TASK DETAILS:
Give back only the lines in the records below from the one with "Contact Us (43, 1495)" to the one with "[GLD App Store Download] (55, 2347)", both inclusive, word for word.

Items from a dataset:
|---|

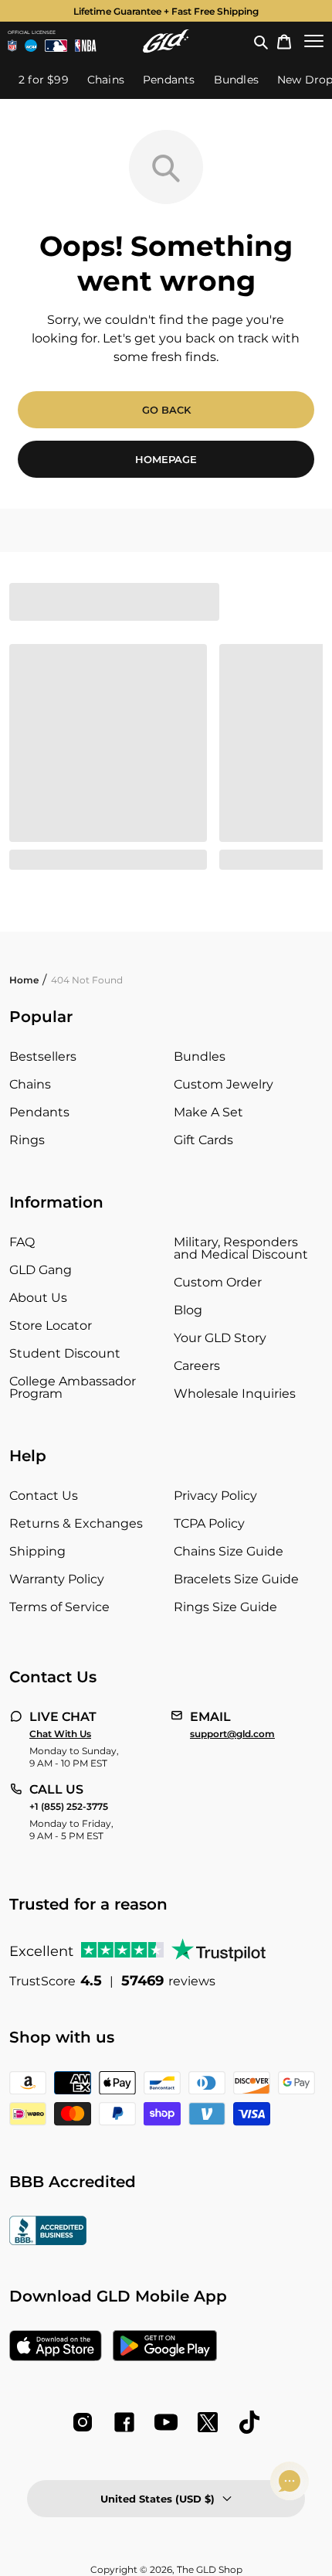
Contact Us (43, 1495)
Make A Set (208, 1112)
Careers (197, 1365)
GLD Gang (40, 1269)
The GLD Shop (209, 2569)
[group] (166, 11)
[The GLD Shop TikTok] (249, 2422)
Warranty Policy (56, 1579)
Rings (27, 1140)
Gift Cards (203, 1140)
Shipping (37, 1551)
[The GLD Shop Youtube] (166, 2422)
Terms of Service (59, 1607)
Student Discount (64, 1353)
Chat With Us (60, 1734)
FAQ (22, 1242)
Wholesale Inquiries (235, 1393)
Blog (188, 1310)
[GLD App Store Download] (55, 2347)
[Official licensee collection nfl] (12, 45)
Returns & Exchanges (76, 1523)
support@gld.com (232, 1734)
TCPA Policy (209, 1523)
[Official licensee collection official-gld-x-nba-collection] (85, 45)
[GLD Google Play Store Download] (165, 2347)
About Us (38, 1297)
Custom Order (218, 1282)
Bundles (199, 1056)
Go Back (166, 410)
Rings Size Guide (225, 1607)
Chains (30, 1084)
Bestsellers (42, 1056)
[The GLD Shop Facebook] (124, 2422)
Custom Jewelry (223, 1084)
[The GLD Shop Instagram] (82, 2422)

|---|

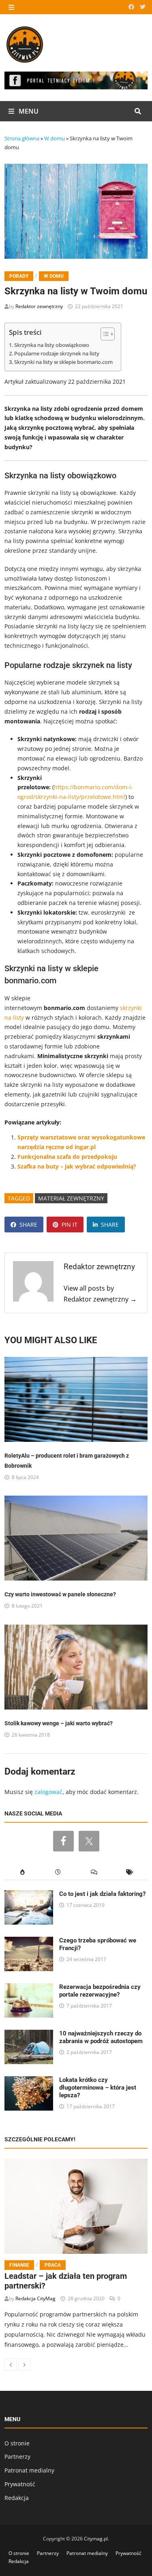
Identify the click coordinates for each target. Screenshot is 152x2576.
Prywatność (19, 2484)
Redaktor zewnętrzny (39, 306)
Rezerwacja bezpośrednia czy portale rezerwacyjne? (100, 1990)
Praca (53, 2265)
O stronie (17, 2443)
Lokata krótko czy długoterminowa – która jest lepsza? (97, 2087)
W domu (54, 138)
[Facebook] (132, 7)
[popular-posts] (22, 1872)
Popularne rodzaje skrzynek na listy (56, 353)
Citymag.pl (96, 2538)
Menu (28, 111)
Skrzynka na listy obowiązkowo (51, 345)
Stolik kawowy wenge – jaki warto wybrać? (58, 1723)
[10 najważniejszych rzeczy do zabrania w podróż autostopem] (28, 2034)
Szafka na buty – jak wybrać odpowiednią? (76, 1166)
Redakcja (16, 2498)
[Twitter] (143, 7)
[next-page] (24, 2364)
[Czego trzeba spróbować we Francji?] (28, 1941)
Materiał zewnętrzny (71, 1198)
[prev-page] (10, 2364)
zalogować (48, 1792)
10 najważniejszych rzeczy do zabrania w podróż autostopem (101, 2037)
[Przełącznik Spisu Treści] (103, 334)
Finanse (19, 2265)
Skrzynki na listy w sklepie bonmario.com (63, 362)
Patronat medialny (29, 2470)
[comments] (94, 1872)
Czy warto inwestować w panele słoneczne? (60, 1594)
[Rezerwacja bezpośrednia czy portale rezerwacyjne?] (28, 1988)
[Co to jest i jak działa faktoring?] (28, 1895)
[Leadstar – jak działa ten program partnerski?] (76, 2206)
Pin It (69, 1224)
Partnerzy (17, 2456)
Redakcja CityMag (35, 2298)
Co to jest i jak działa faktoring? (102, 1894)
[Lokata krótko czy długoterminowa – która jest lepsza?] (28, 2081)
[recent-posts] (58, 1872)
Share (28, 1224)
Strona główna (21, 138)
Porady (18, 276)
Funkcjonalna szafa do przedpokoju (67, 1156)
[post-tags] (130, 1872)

|---|

FINISHED EXERCISE:
Contact Us (43, 1495)
Make A Set (208, 1112)
Careers (197, 1365)
GLD Gang (40, 1269)
The GLD Shop (209, 2569)
[group] (166, 11)
[The GLD Shop TikTok] (249, 2422)
Warranty Policy (56, 1579)
Rings (27, 1140)
Gift Cards (203, 1140)
Shipping (37, 1551)
[The GLD Shop Youtube] (166, 2422)
Terms of Service (59, 1607)
Student Discount (64, 1353)
Chat With Us (60, 1734)
FAQ (22, 1242)
Wholesale Inquiries (235, 1393)
Blog (188, 1310)
[GLD App Store Download] (55, 2347)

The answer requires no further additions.